Central Gallery for Contemporary Art
- Established: 2012
- Location: Tel Aviv Central Bus Station
- Type: Art gallery, Contemporary art gallery
- Directors: Doron Furman (2012 - 2020), currently vacant.

= Central Gallery (Tel Aviv) =

Central Gallery is a public, not-for-profit art gallery and exhibition space in Tel Aviv, Israel, located in Tel Aviv Central Bus Station

==History==
The gallery was established in Tel Aviv Central Bus Station as part of the broad project to attract artists to dilapidated station building in addition to other artistic project, like "Karov" theatre, Performance art platform and Yung Yiddish foundation. The gallery usually shows non commercial projects, discussing issues of local culture and their connection with contemporary art world.

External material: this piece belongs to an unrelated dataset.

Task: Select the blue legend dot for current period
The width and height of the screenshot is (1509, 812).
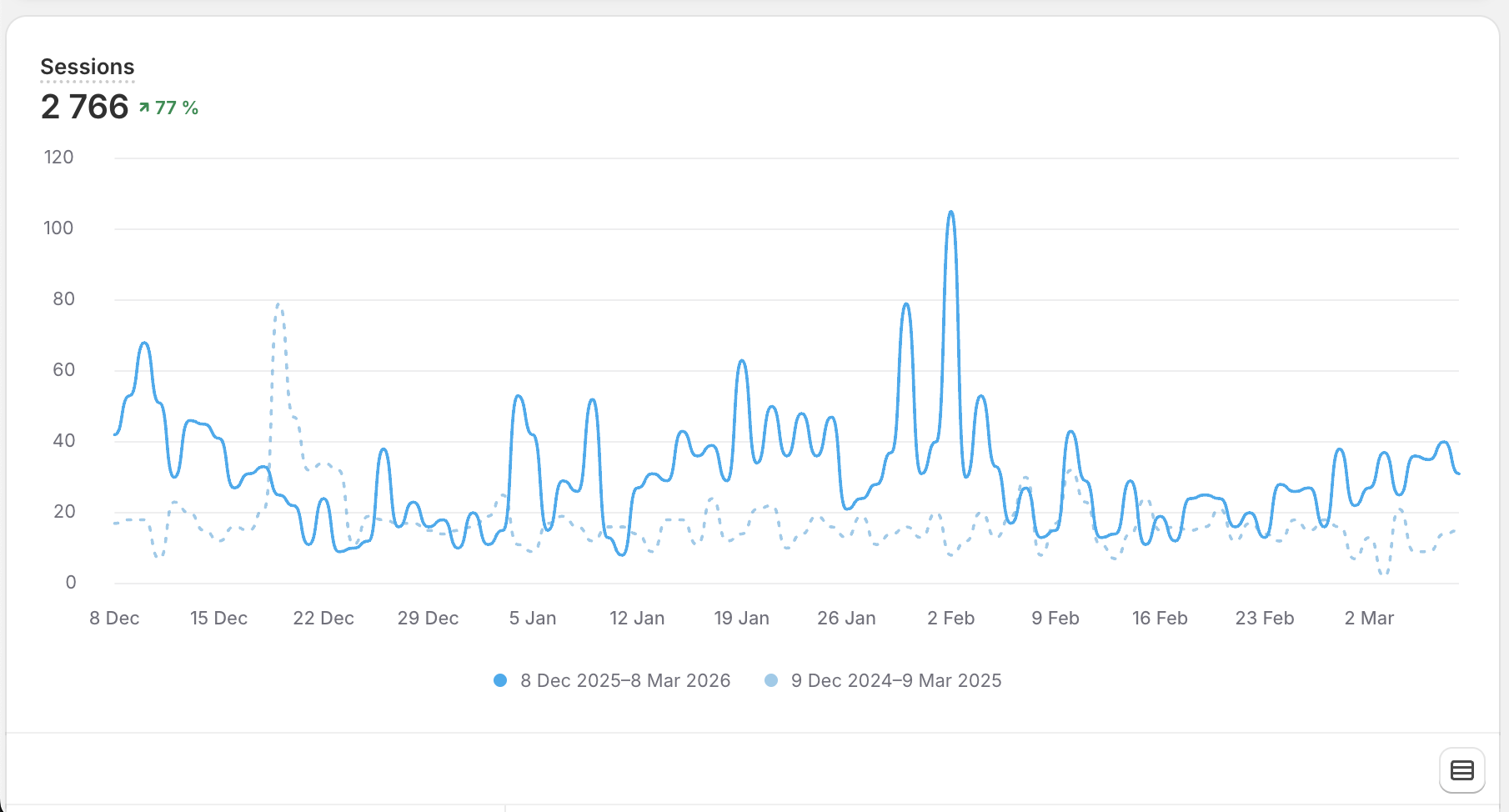Action: pos(499,680)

The gallery is located on second floor of the Tel Aviv Central Bus Station and consists of huge exhibition hall and video art space.

The gallery holds several solo and group exhibitions per year.

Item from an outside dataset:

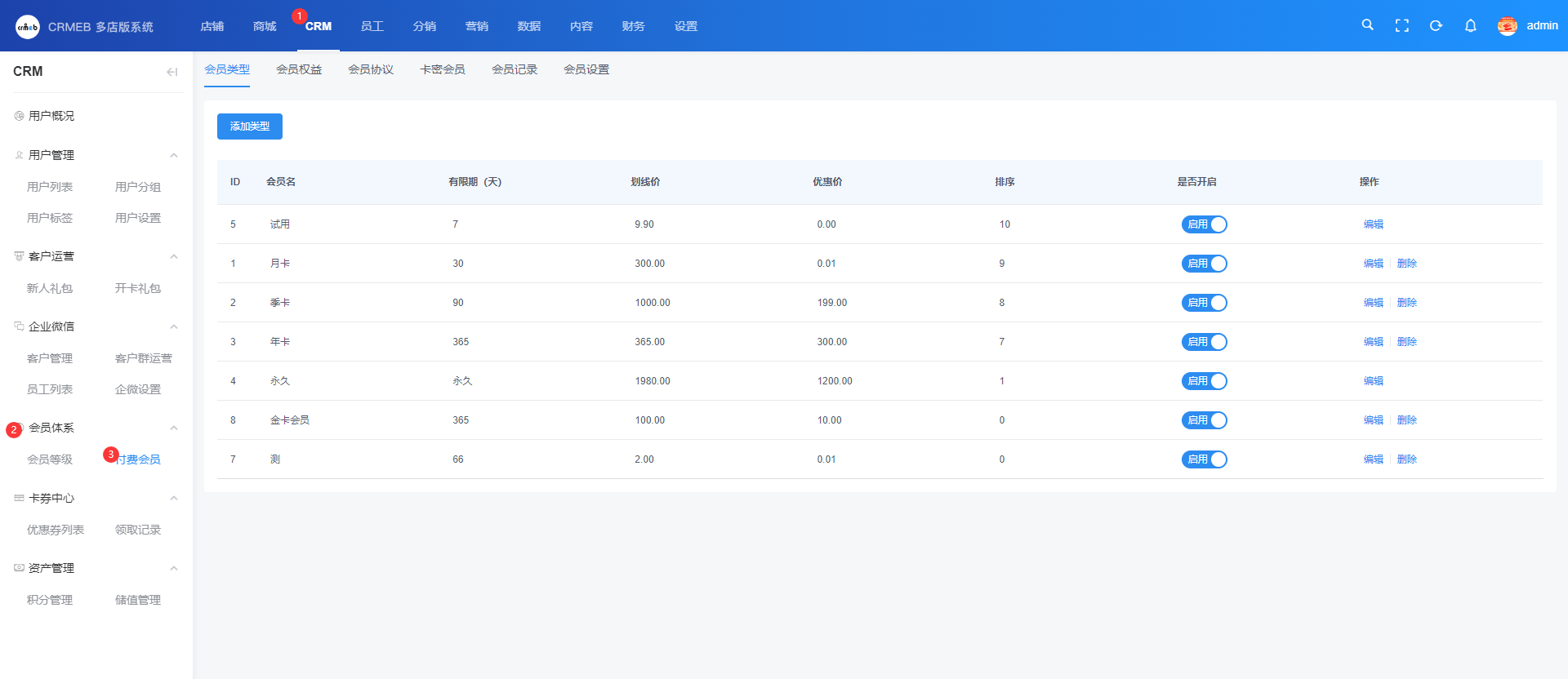This screenshot has height=679, width=1568.
Task: Collapse the 用户管理 menu section
Action: (x=173, y=155)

=== Notable exhibitions ===
- 2012 "Face of a country. Curated by Orit Galili.
- 2013 "The Labyrinth", the exhibitions about Ram Carmi Central bus station project and its outcome that led to the building and surroundings decay.
- 2013 "Breached Zone", Curated by Doron Furman.
- 2015 "Topsy Turvy". Curated by Doron Furman.
- 2015 "Traces of the Real". Curated by Doron Furman.
- 2016 "Gentle fragrance". Inbal Marie Cohen and Liron Tor-Caspa.
- 2016 "Do not touch me with anxiety". Asaf Rolef Ben-Shahar and Lilac Abramsky-Arazi.
- 2017 "Abject Art". Curated by Doron Furman.
- 2017 "Disgust and revulsion". Curated by Yehuda Rahaniev.
- 2017 "Nonplace: dance and movement". Curated by Igor Zeiger.
- 2018 "Drawing". Solo by Hanna Ashuri.
- 2019 "Facade". Curated by Doron Furman.
- 2021 "Either Way". Curated by Curated by Olga Yerushalmi and Ksenia Nazarov.